■ **TRY IT**
Retype the listing in full. Change nothing.

■ **GIVEN RECORDS**
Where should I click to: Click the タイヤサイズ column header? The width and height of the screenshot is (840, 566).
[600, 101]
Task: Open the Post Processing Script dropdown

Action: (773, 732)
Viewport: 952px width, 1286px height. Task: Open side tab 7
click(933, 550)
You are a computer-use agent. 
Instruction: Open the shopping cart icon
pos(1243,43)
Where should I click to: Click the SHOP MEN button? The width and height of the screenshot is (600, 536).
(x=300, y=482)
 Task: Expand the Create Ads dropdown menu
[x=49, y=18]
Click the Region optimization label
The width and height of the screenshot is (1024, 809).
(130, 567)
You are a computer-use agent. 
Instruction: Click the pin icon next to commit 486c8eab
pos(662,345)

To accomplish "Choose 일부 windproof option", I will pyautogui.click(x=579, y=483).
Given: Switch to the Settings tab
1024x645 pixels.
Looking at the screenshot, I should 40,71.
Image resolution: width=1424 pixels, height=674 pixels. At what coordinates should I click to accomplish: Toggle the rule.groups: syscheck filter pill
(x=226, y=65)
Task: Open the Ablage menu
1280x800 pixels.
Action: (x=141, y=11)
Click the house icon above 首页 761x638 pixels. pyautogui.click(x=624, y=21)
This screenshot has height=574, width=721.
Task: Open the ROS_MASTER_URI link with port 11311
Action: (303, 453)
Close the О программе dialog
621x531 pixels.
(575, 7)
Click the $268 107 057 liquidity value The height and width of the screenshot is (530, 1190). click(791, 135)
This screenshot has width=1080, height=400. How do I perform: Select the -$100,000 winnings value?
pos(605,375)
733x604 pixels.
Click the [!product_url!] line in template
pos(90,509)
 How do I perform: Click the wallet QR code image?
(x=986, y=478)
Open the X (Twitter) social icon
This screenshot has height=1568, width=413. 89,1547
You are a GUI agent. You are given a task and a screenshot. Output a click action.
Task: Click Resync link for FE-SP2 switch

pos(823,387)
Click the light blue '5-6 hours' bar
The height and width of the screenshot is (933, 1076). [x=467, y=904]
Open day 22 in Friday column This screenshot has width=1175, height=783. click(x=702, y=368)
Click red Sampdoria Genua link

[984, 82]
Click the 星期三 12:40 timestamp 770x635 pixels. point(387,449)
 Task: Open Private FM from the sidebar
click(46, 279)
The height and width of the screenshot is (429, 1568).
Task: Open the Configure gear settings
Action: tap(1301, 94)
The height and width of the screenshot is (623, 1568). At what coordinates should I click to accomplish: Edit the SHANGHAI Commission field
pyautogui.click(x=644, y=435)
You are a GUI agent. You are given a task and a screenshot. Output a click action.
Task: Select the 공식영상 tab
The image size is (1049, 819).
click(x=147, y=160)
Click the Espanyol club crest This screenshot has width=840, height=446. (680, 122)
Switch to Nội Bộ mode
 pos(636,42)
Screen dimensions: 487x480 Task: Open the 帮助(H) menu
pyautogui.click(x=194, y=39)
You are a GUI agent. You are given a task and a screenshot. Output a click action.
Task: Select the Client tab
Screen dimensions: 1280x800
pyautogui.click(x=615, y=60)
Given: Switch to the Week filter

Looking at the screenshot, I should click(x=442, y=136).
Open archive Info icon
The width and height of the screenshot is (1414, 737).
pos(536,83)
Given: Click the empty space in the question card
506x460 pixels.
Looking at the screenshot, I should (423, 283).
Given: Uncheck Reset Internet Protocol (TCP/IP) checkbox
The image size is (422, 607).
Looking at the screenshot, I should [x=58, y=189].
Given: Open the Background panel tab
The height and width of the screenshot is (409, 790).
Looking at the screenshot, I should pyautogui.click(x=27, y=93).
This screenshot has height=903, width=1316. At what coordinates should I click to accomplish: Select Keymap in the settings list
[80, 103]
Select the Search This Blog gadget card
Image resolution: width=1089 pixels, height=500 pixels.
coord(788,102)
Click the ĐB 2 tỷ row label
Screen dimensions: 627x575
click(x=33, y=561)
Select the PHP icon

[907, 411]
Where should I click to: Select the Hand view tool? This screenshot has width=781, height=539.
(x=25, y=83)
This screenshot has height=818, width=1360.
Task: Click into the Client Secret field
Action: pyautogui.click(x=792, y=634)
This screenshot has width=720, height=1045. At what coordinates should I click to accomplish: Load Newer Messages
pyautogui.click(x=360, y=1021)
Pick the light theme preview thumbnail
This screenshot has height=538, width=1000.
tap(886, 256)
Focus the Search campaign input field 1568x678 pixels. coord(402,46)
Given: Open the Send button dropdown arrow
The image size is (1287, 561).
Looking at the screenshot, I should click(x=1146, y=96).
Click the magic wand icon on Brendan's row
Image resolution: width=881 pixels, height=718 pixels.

■ **RESPONSE**
Where should I click to: Click the タイヤサイズ column header? The width and height of the screenshot is (840, 566).
[600, 101]
Task: Open the Post Processing Script dropdown

Action: (773, 732)
Viewport: 952px width, 1286px height. Task: Open side tab 7
click(933, 550)
You are a computer-use agent. 
Instruction: Open the shopping cart icon
pos(1243,43)
Where should I click to: Click the SHOP MEN button? The width and height of the screenshot is (600, 536).
(x=300, y=482)
 Task: Expand the Create Ads dropdown menu
[x=49, y=18]
Click the Region optimization label
The width and height of the screenshot is (1024, 809).
(130, 567)
You are a computer-use agent. 
Instruction: Click the pin icon next to commit 486c8eab
pos(662,345)

To accomplish "Choose 일부 windproof option", I will pyautogui.click(x=579, y=483).
Given: Switch to the Settings tab
1024x645 pixels.
Looking at the screenshot, I should 40,71.
Image resolution: width=1424 pixels, height=674 pixels. At what coordinates should I click to accomplish: Toggle the rule.groups: syscheck filter pill
(x=226, y=65)
Task: Open the Ablage menu
1280x800 pixels.
Action: (x=141, y=11)
Click the house icon above 首页 761x638 pixels. pyautogui.click(x=624, y=21)
This screenshot has height=574, width=721.
Task: Open the ROS_MASTER_URI link with port 11311
Action: (303, 453)
Close the О программе dialog
621x531 pixels.
(575, 7)
Click the $268 107 057 liquidity value The height and width of the screenshot is (530, 1190). click(791, 135)
This screenshot has width=1080, height=400. How do I perform: Select the -$100,000 winnings value?
pos(605,375)
733x604 pixels.
Click the [!product_url!] line in template
pos(90,509)
 How do I perform: Click the wallet QR code image?
(x=986, y=478)
Open the X (Twitter) social icon
This screenshot has height=1568, width=413. 89,1547
You are a GUI agent. You are given a task and a screenshot. Output a click action.
Task: Click Resync link for FE-SP2 switch

pos(823,387)
Click the light blue '5-6 hours' bar
The height and width of the screenshot is (933, 1076). [x=467, y=904]
Open day 22 in Friday column This screenshot has width=1175, height=783. click(x=702, y=368)
Click red Sampdoria Genua link

[984, 82]
Click the 星期三 12:40 timestamp 770x635 pixels. point(387,449)
 Task: Open Private FM from the sidebar
click(46, 279)
The height and width of the screenshot is (429, 1568).
Task: Open the Configure gear settings
Action: tap(1301, 94)
The height and width of the screenshot is (623, 1568). At what coordinates should I click to accomplish: Edit the SHANGHAI Commission field
pyautogui.click(x=644, y=435)
You are a GUI agent. You are given a task and a screenshot. Output a click action.
Task: Select the 공식영상 tab
The image size is (1049, 819).
click(x=147, y=160)
Click the Espanyol club crest This screenshot has width=840, height=446. (680, 122)
Switch to Nội Bộ mode
 pos(636,42)
Screen dimensions: 487x480 Task: Open the 帮助(H) menu
pyautogui.click(x=194, y=39)
You are a GUI agent. You are given a task and a screenshot. Output a click action.
Task: Select the Client tab
Screen dimensions: 1280x800
pyautogui.click(x=615, y=60)
Given: Switch to the Week filter

Looking at the screenshot, I should click(x=442, y=136).
Open archive Info icon
The width and height of the screenshot is (1414, 737).
pos(536,83)
Given: Click the empty space in the question card
506x460 pixels.
Looking at the screenshot, I should (423, 283).
Given: Uncheck Reset Internet Protocol (TCP/IP) checkbox
The image size is (422, 607).
Looking at the screenshot, I should [x=58, y=189].
Given: Open the Background panel tab
The height and width of the screenshot is (409, 790).
Looking at the screenshot, I should pyautogui.click(x=27, y=93).
This screenshot has height=903, width=1316. At what coordinates should I click to accomplish: Select Keymap in the settings list
[80, 103]
Select the Search This Blog gadget card
Image resolution: width=1089 pixels, height=500 pixels.
coord(788,102)
Click the ĐB 2 tỷ row label
Screen dimensions: 627x575
click(x=33, y=561)
Select the PHP icon

[907, 411]
Where should I click to: Select the Hand view tool? This screenshot has width=781, height=539.
(x=25, y=83)
This screenshot has height=818, width=1360.
Task: Click into the Client Secret field
Action: pyautogui.click(x=792, y=634)
This screenshot has width=720, height=1045. At what coordinates should I click to accomplish: Load Newer Messages
pyautogui.click(x=360, y=1021)
Pick the light theme preview thumbnail
This screenshot has height=538, width=1000.
tap(886, 256)
Focus the Search campaign input field 1568x678 pixels. coord(402,46)
Given: Open the Send button dropdown arrow
The image size is (1287, 561).
Looking at the screenshot, I should click(x=1146, y=96).
Click the magic wand icon on Brendan's row
Image resolution: width=881 pixels, height=718 pixels.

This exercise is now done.